The Lotus Flower And The King Dragon By Kilian

Unisex
Eau de Parfum
Year: 2015
Moderate
Sillage
Moderate
Longevity
Spring, Summer
Best Season
Casual
Best For

Fragrance Story

The Lotus Flower and the King Dragon by By Kilian is a Citrus Aromatic fragrance for women and men. The Lotus Flower and the King Dragon was launched in 2015. The nose behind this fragrance is Calice Becker.

Composition Profile

balsamic 100%

About the Perfumer

Calice Becker

Calice Becker

Calice Becker is a renowned French perfumer who has worked with major houses like Avon and Bath & Body Works. Her creations include Arquiste's Almond Suede and Indigo Smoke, as well as Avon's Far Away Gold. She is celebrated for her ability to craft both commercial and artistic fragrances with a refined, elegant touch.

Fragrance Notes

All Notes

Complete scent profile

Dragon Blood Resin Dragon Blood Resin
Citruses Citruses

Character Profile

The Alchemist Archetype: Portrait of The Lotus Flower And The King Dragon By Kilian

Essence

This person is most closely aligned with the Magician archetype-a seeker of transformation, a wielder of hidden knowledge, and a bridge between the mundane and the mystical. The fragrance The Lotus Flower and the King Dragon is a fitting emblem for them: a duality of serene transcendence (the lotus) and raw, untamed power (the dragon). They are drawn to the interplay of opposites-light and shadow, stillness and chaos-and believe in the alchemy of self-reinvention.

Style & Aesthetic

Their presence is magnetic but enigmatic. They favor rich textures and contrasts-deep silks against sharp tailoring, or something unexpectedly bold paired with monastic simplicity. Their wardrobe is an extension of their psyche: layered, symbolic, never obvious.

In art and music, they are drawn to the liminal-works that hover between dream and reality, like the films of Tarkovsky or the compositions of Arvo Pärt. They appreciate beauty that unsettles as much as it enchants.

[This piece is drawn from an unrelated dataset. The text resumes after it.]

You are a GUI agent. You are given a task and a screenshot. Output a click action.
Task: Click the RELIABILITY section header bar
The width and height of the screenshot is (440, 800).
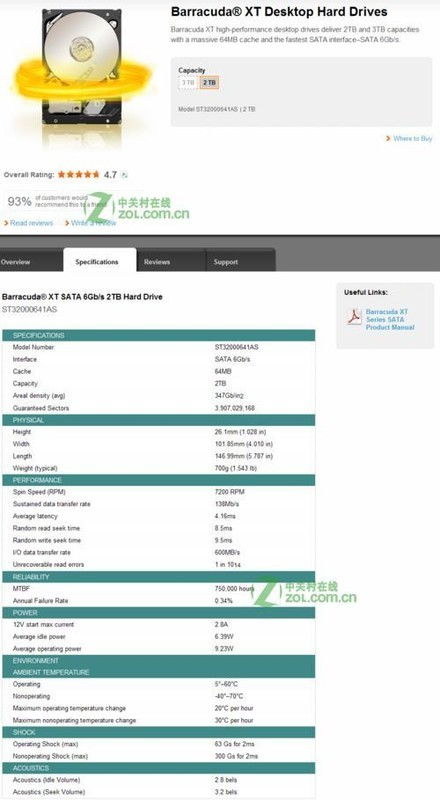click(159, 577)
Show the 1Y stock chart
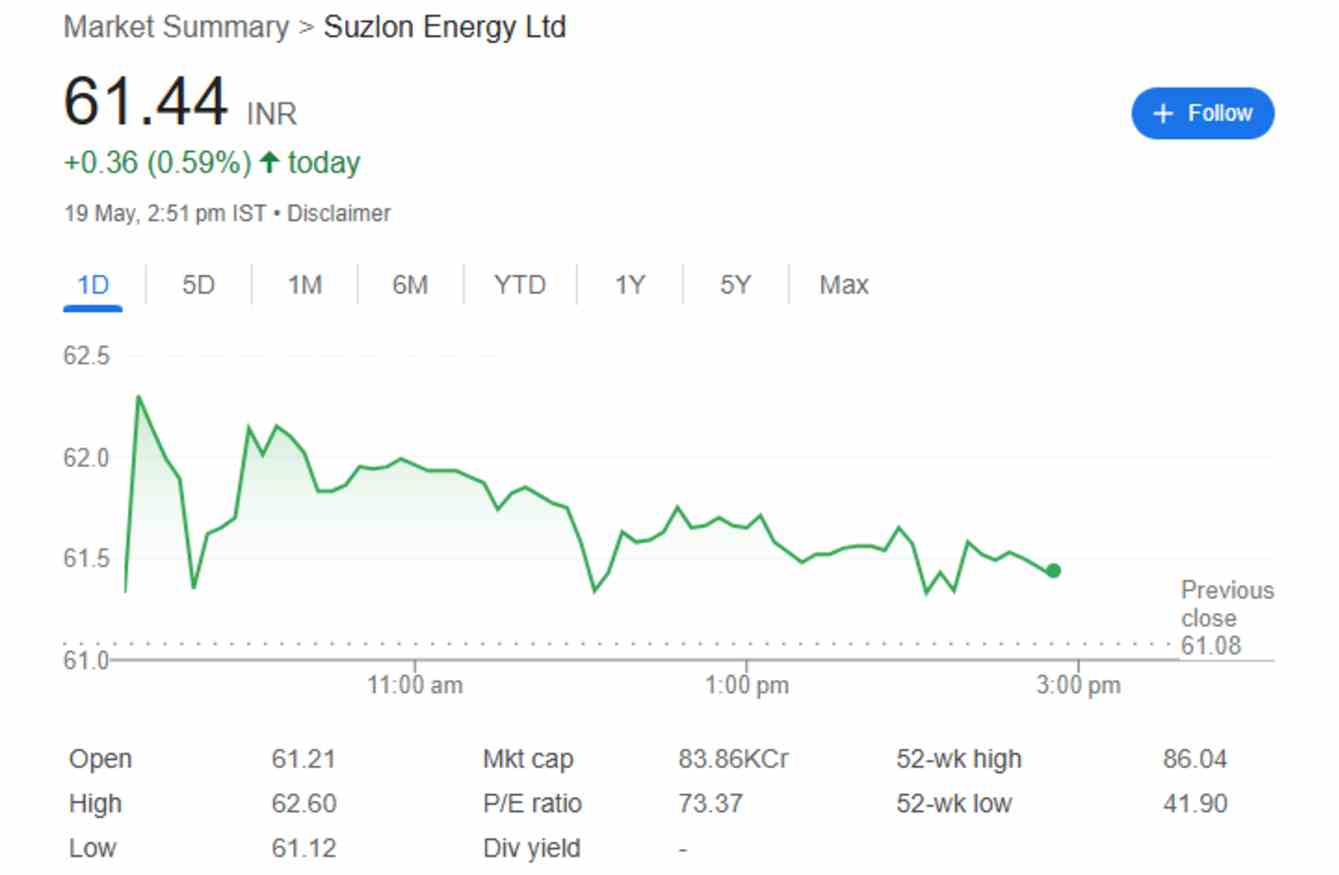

They thrive in controlled chaos. Their living space might be minimalist yet filled with carefully curated oddities-an antique dagger next to a meditation cushion, a first edition of Thus Spoke Zarathustra beside a bottle of rare absinthe. They are drawn to ritual, whether in the form of morning tea ceremonies or late-night philosophical debates.

They are not ascetics, but neither are they slaves to indulgence. They understand pleasure as a tool for transcendence, not an end in itself.

Philosophy & Values

Their worldview is one of controlled metamorphosis. They do not merely drift through life; they sculpt it, testing the boundaries of perception and identity. They value wisdom, but not the kind found in textbooks-rather, the kind earned through lived paradoxes. To them, truth is not fixed but fluid, shaped by experience and will. They are neither purely spiritual nor purely hedonistic; they seek ecstasy in both the sacred and the profane.

Yet, this fluidity has its dangers. Their belief in transformation can slip into escapism, a refusal to ever settle into a stable self. They may disdain convention to the point of self-sabotage, mistaking rebellion for enlightenment.

Relationships

They are intensely selective in their connections, preferring depth over breadth. Their closest relationships are with those who can match their intellectual and emotional intensity-people who are unafraid of shadows. They are not cruel, but they can be mercilessly discerning, cutting ties when they sense stagnation.

Romantically, they seek a muse and a challenger, someone who mirrors their complexity but refuses to be consumed by it. Their love is passionate but never possessive-they would rather lose a lover to truth than keep them through illusion.

Shadow

When unbalanced, the Magician becomes the Illusionist-a master of self-deception. They may manipulate others (and themselves) with half-truths, mistaking cleverness for wisdom. Their love of transformation can curdle into rootlessness, leaving them adrift in a sea of personas with no true anchor.

At their worst, they grow contemptuous of simplicity, dismissing anything that doesn’t bear the weight of their own complexity. They may isolate themselves, not out of wisdom, but out of pride.

Conclusion

This is a person who lives at the threshold of becoming. They are neither saint nor sinner, but something more volatile-a being in perpetual dialogue with their own depths. Their greatest strength is their ability to remake themselves, but their greatest peril is forgetting that even alchemists must sometimes stop and breathe.

They are the lotus and the dragon-serene yet untamed, delicate yet fierce. And in that paradox, they find their power.